**Goal**
Render the lines from the start of the listing through the line containing "Looking at the", inclusive, as a Markdown table with the columns "Row" and "Line", omitting blank lines. Leave the pictures out of the answer.
[START OF Provided data]
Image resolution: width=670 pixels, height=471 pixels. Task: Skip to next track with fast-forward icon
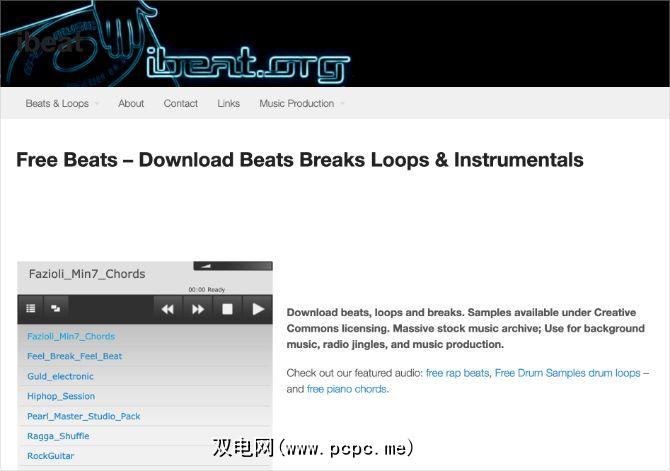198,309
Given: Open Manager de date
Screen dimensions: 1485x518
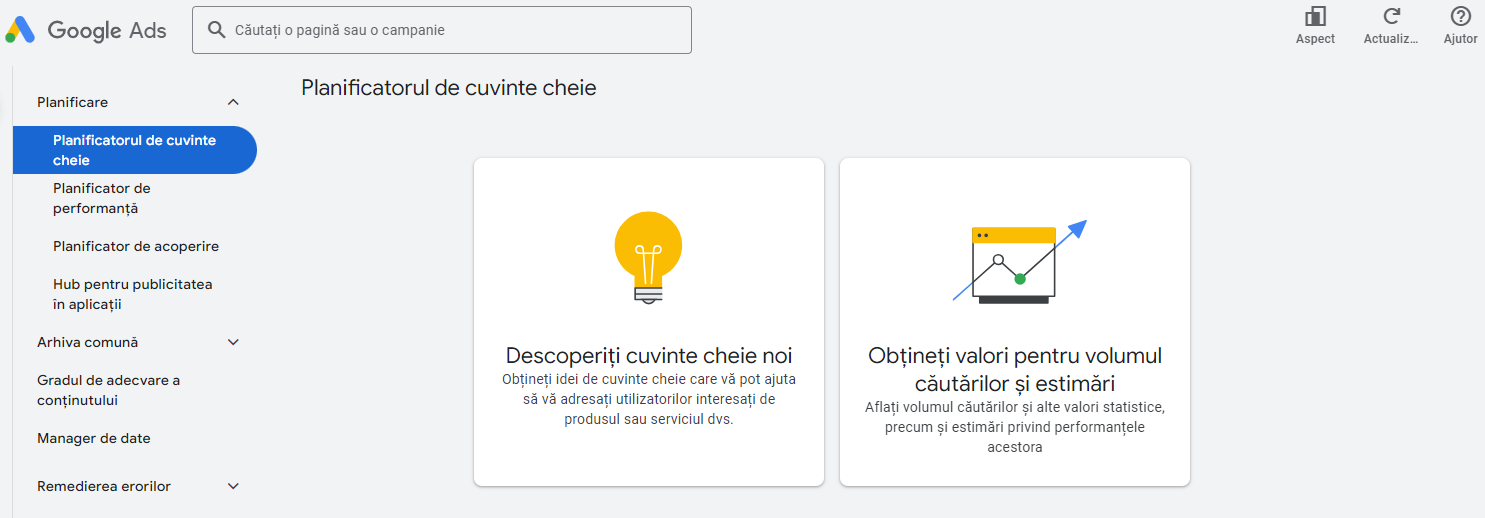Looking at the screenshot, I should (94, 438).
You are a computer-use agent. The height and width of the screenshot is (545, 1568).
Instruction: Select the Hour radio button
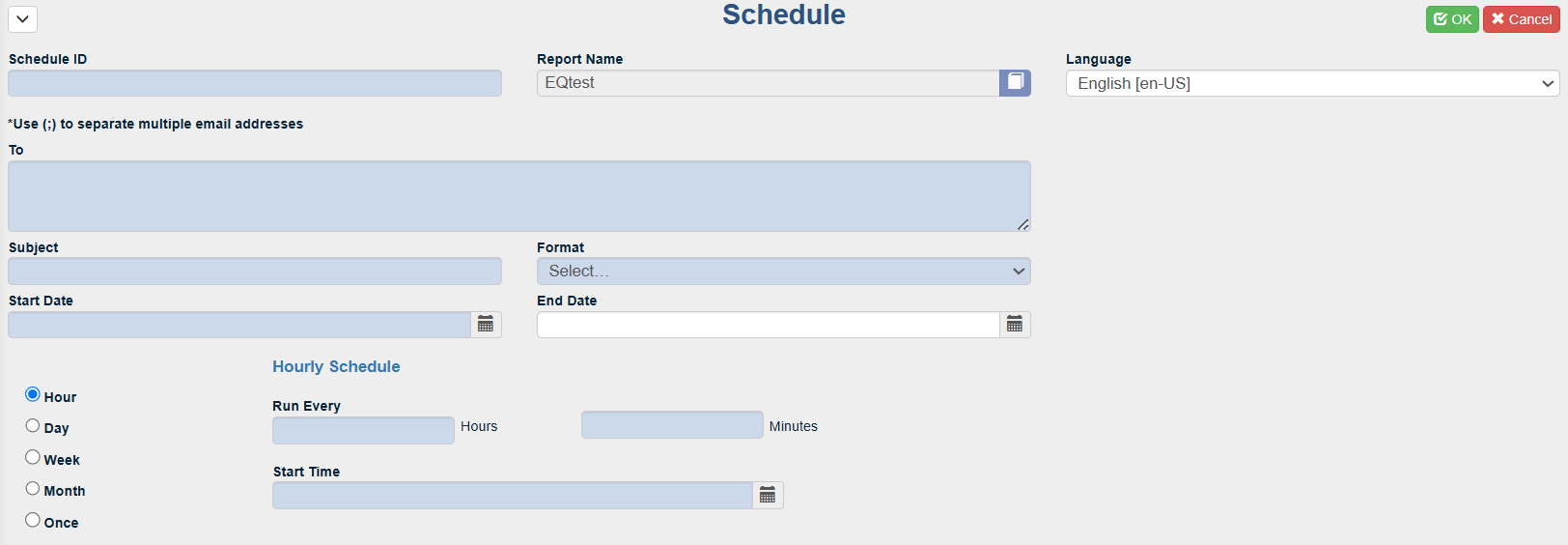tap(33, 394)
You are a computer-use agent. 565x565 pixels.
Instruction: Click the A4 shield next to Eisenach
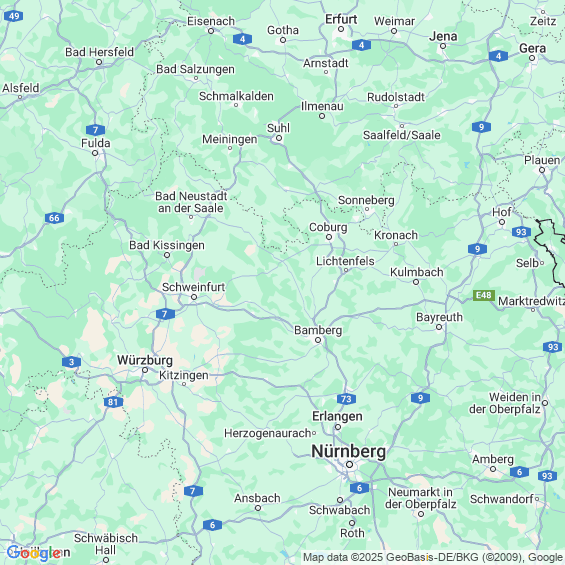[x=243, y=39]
[END OF Provided data]
**Answer for this exercise**
| Row | Line |
|---|---|
| 1 | Image resolution: width=670 pixels, height=471 pixels. Task: Skip to next track with fast-forward icon |
| 2 | 198,309 |
| 3 | Given: Open Manager de date |
| 4 | Screen dimensions: 1485x518 |
| 5 | Looking at the screenshot, I should (94, 438). |